MILANO Sulla sinistra milanese è calato uno strano silenzio, ci si riunisce sottovoce a passi felpati e la temperatura si è fatta freddina anche sui social, al massimo c’è chi parla a nuora perché suocera intenda. Solo qualche isolato ottimista di professione suona la carica ma le congetture che filtrano dalla penombra delle segrete stanze non scaldano i cuori. Rumore di cocci di sottofondo. Nascondersi, più che la logica conseguenza di un disastro annunciato negli anni, sembra essere diventato tatticamente indispensabile per ripresentarsi sulla scena con un profilo non troppo di sinistra per farsi votare da un elettorato che si presume essere di sinistra. Basso profilo, compagni. Sono paradossi che angosciano gli addetti ai lavori. Candidare chi? Questo il problema, che assilla anche i pentastellati orfani di Patrizia Bedori – se può consolare.

Il tentativo di sintesi chiamato “Milano in Comune” (Prc, Possibile, Altra Europa per Tsipras) sta ancora aspettando il tentennante Curzio Maltese. Lo implorano da settimane ma lui è ancora pieno di dubbi. Li ha espressi poco simpaticamente l’altro giorno sul Corriere della Sera, un pezzo che deve aver gelato i suoi sponsor politici. Anche l’europarlamentare e giornalista – come esplicitato altrettanto poco carinamente da Gherardo Colombo – ha espresso l’intenzione di candidarsi ma solo con una lista dal profilo civico distante dai partiti di sinistra (gli stessi che lo cercano): “Nemmeno io voglio fare il candidato della sinistra radicale, ostaggio di mille veti”.
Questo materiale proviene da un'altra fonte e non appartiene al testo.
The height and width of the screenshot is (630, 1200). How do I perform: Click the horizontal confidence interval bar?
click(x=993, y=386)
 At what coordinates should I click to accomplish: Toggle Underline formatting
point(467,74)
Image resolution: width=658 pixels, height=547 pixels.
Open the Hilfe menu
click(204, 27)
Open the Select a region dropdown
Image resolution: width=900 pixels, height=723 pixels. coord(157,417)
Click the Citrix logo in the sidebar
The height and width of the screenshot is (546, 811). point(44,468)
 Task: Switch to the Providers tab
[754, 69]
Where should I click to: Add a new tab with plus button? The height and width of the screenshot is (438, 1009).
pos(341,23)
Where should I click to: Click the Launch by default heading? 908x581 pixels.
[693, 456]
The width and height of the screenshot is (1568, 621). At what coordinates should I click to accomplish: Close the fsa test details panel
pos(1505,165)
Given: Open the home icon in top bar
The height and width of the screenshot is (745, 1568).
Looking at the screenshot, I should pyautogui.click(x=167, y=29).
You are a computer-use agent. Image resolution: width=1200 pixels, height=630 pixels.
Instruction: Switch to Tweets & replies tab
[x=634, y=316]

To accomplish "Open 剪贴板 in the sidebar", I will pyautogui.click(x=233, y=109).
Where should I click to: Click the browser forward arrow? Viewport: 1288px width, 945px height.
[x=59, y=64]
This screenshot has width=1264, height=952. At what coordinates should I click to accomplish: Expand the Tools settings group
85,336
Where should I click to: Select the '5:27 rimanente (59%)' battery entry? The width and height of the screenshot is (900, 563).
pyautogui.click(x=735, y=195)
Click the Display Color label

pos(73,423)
Pare che in questi giorni Maltese – non molto gradito a una parte dei civatiani (e vabbè) – si sia consultato con alcuni esponenti dell’autoproclamata società civile che chissà perché dovrebbe rappresentare il sentire comune della città. Sta cercando spalle più o meno autorevoli per smarcarsi dal ruolo di candidato dei partiti di sinistra ridotti ai minimi termini, atteggiamento comprensibile ma non gentile nei confronti di quegli elettori che sono rimasti alla larga dalla sceneggiata delle primarie per non essere costretti a digerire l’ex manager di Expo come candidato sindaco. L’annuncio sofferto potrebbe arrivare oggi, oppure all’assemblea dell’Altra Europa per Tsipras che si terrà sabato. Altrimenti, fuori dal perimetro del centrosinistra scolorito che sostiene Sala, si consumerebbe l’ennesimo disastro.

Anche i cugini di Sel hanno vissuto momenti migliori, ma almeno domani sera si riuniranno per comunicare al mondo una decisione finalmente presa. Lo si capisce dal titolo dell’assemblea convocata alla prestigiosa Sala Alessi di Palazzo Marino: “Milano, andiamo avanti”. Insomma, non proprio un colpo di scena. Dopo la rinuncia di Francesca Balzani a vestire panni non suoi (troppo arancioni e poco adatti per un ruolo da prima donna), Sel ha deciso di sostenere Sala fino alla fine distinguendosi con una lista di sinistra – non troppo però. In questo caso il problema non è il candidato sindaco ma il capolista, anche perché i nomi di peso latitano o hanno già declinato l’invito. Si dice Paolo Limonta, infaticabile dispensatore di speranze e già braccio sinistro di Giuliano Pisapia, ma per alcuni sarebbe un’opzione troppo connotata (stessa sindrome Colombo-Maltese).

Se questo è il ragionamento, se per essere competitivi a sinistra bisogna giocare a nascondino, allora per lo stesso motivo potrebbero non funzionare anche gli attuali consiglieri comunali del partito. Quindi servirebbe un bel personaggio dal profilo civico che almeno ci metta la faccia, è questa ricerca affannosa che negli ultimi giorni ha tenuto i milanesi di Sel con il fiato sospeso. Quanto il nome sarà gradito, gli elettori lo faranno sapere il prossimo giugno. Essendo molto improbabile l’ipotesi del personaggio di grido – tipo Gad Lerner, regista di molte operazioni non andate a buon fine – qualcuno azzarda il nome della giornalista e scrittrice Benedetta Tobagi.

Nel frattempo, anche i cinque stelle sono disperatamente alla ricerca di un nuovo candidato per Palazzo Marino. E di un metodo per sceglierlo senza combinare altri pasticci. Gianroberto Casaleggio, con fare piuttosto seccato, ha detto che una decisione verrà presa nei prossimi giorni. Probabilmente, ancora una volta, si affiderà alle magnifiche sorti e progressive della Rete.